Task description
Return the whole listing unchanged. Drop the images.
Top of Extracted data
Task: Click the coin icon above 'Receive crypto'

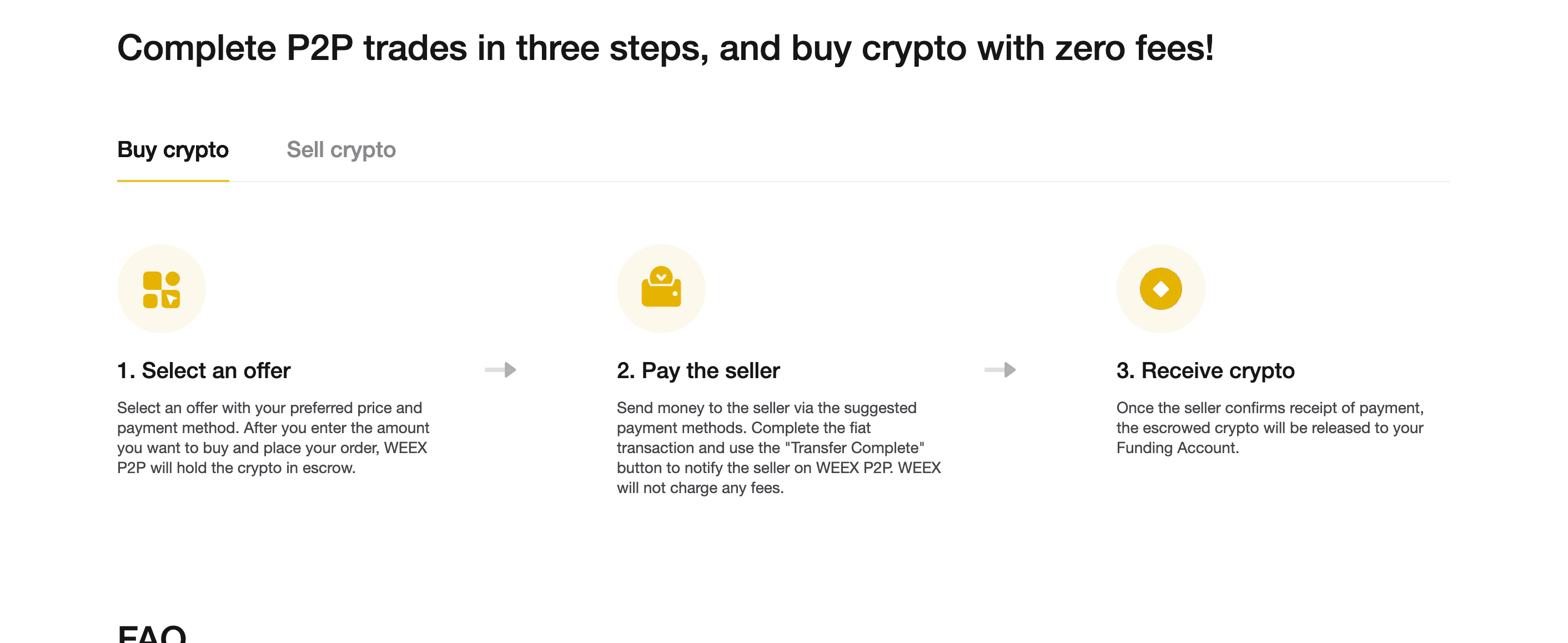Action: (1159, 289)
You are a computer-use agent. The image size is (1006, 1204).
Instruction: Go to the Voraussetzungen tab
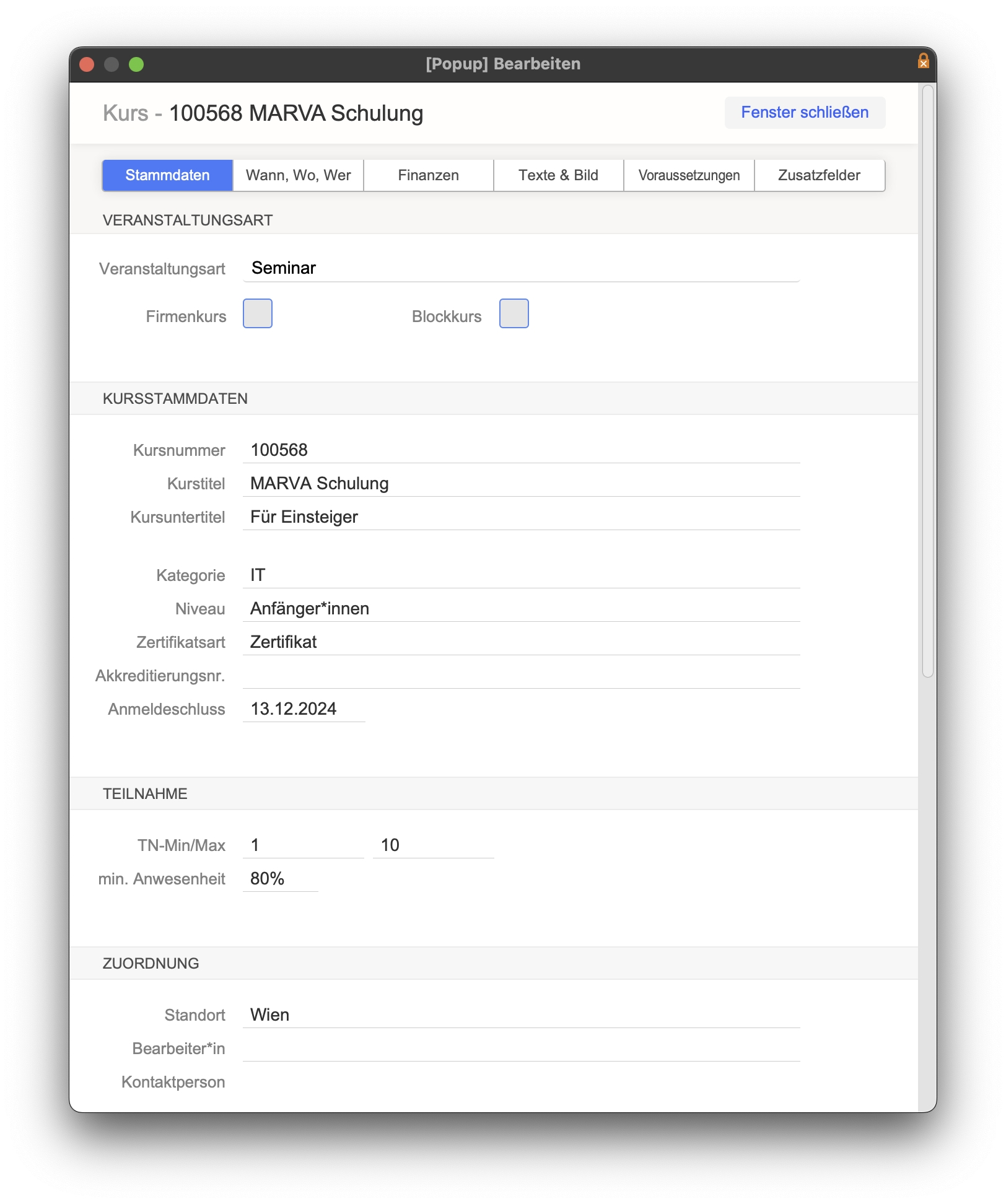point(689,175)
Bottom of Extracted data
Reply to the task
Task: Click the coin icon above 'Receive crypto'

Action: (1159, 289)
You are a computer-use agent. The image size is (1006, 1204).
Instruction: Go to the Voraussetzungen tab
point(689,175)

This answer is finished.